Currently, nothing actually uses that REST endpoint, but there are usages of CacheController in some of the GraphQL queries. Typically, a GraphQL query that needs to use cache data will be provided a CacheController object. You can see an example here: solarthing/blob/master/server/src/main/me/retrodaredevil/solarthing/rest/graphql/service/SolarThingGraphQLLongTermService.java

Creating your own cache#

If you would like to make your own cache, then you first need to decide a couple of things. We will assume that you would like to make a cache that is based around data for each device of a certain type. In this case, we will be implementing the IdentificationCacheData interface, or more likely, we will be extending an abstract implementation of that called BaseAccumulationDataCache.
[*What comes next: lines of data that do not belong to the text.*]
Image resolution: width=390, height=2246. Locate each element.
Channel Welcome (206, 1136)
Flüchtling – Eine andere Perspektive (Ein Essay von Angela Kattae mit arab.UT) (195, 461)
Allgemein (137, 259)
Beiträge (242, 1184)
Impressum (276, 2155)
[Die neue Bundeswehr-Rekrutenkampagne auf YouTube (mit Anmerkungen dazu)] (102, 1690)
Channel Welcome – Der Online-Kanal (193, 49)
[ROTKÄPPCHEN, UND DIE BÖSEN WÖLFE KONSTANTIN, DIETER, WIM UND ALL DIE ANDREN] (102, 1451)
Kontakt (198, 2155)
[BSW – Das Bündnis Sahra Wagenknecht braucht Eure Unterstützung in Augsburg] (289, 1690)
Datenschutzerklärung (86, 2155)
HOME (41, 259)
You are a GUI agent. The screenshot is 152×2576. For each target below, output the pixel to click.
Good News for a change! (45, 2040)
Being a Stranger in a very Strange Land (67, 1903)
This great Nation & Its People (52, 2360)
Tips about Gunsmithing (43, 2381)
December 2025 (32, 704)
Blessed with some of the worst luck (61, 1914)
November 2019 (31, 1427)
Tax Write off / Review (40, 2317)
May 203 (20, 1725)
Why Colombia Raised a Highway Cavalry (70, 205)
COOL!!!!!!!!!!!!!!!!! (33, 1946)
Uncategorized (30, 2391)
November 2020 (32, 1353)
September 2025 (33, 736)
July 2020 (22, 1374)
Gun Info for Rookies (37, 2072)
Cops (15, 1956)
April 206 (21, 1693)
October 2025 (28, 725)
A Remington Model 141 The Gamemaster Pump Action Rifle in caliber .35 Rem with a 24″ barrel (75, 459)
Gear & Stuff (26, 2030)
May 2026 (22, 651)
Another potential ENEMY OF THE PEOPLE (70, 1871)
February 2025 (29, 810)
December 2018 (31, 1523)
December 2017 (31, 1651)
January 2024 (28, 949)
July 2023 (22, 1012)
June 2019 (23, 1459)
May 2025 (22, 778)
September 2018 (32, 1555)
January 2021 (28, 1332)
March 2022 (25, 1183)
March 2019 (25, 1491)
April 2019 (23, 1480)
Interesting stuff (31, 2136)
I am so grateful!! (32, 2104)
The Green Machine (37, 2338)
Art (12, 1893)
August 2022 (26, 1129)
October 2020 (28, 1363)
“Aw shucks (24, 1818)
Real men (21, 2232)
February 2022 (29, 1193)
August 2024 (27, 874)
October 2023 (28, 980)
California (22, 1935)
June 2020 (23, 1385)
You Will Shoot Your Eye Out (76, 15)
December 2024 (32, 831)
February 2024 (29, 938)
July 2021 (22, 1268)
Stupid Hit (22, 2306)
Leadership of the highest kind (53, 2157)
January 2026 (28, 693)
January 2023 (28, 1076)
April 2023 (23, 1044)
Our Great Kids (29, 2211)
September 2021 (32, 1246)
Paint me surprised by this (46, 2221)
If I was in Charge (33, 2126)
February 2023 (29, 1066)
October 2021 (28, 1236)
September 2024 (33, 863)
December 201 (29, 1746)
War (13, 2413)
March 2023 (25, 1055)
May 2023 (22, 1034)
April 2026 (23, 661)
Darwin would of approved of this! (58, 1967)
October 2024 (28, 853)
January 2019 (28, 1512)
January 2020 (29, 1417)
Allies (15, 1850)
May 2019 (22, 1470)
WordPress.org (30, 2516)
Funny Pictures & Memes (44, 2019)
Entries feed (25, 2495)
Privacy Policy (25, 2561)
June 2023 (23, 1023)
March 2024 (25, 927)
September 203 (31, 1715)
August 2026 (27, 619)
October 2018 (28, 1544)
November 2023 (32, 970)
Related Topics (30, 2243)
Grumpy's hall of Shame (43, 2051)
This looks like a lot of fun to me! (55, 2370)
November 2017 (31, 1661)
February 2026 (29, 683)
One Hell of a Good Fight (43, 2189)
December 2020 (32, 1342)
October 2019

Now, let’s come up with some sort of name for our cache such as “cheese sandwich cache”.

We will create a class called CheeseSandwichDataCache, which will extend BaseAccumulationDataCache. This class should be created in the core module under the me.retrodaredevil.solarthing.type.cache.packets.data package. We should create a field like so: public static final String CACHE_NAME = "cheeseSandwich";. We should annotate our class with @JsonExplicit, and create a constructor annotated with @JsonCreator. You can see an example here: solarthing/blob/master/core/src/main/java/me/retrodaredevil/solarthing/type/cache/packets/data/BatteryRecordDataCache.java

You should populate your newly created class with useful data and implement the combine() method.

Now, we need to create our class to generate the data. We will create a class called CheeseSandwichCacheNodeCreator in the graphql module under the me.retrodaredevil.solarthing.rest.cache.creators package. This should implement IdentificationCacheNodeCreator<CheeseSandwichDataCache, CheeseSandwichStatusPacket>. Note that you can replace CheeseSandwichStatusPacket with whatever type of class that you need to use to generate data. Note that class must implement the Identifiable interface AND, the identifier returned must be serializabe and deserializable to and from JSON. Please make sure you check to make sure that the type of identifiable used by that class is present in the @JsonSubTypes in the Identifier interface. You can see an example here: solarthing/blob/master/server/src/main/java/me/retrodaredevil/solarthing/rest/cache/creators/BatteryRecordCacheNodeCreator.java.

Now that you have your class created, it’s time to implement the required methods. The getAcceptedType() method can return the class of what you replaced CheeseSandwichStatusPacket with. getCacheName() returns CheeseSandwichDataCache.CACHE_NAME. Now it’s time to implement the create method. This is where you may have to get creative to create the perfect algorithm to generate your data, or you can look at one of the many implementations of this method for other types of cache data.

Once you are done, go into the CacheHandler class, and add an entry similer to the other entries under the CACHE_CREATORS field. Now go to CacheController and add a method similer to the other methods already present, but for your data types. To test it, use something to hit the newly created endpoint that you have made, and see if it works.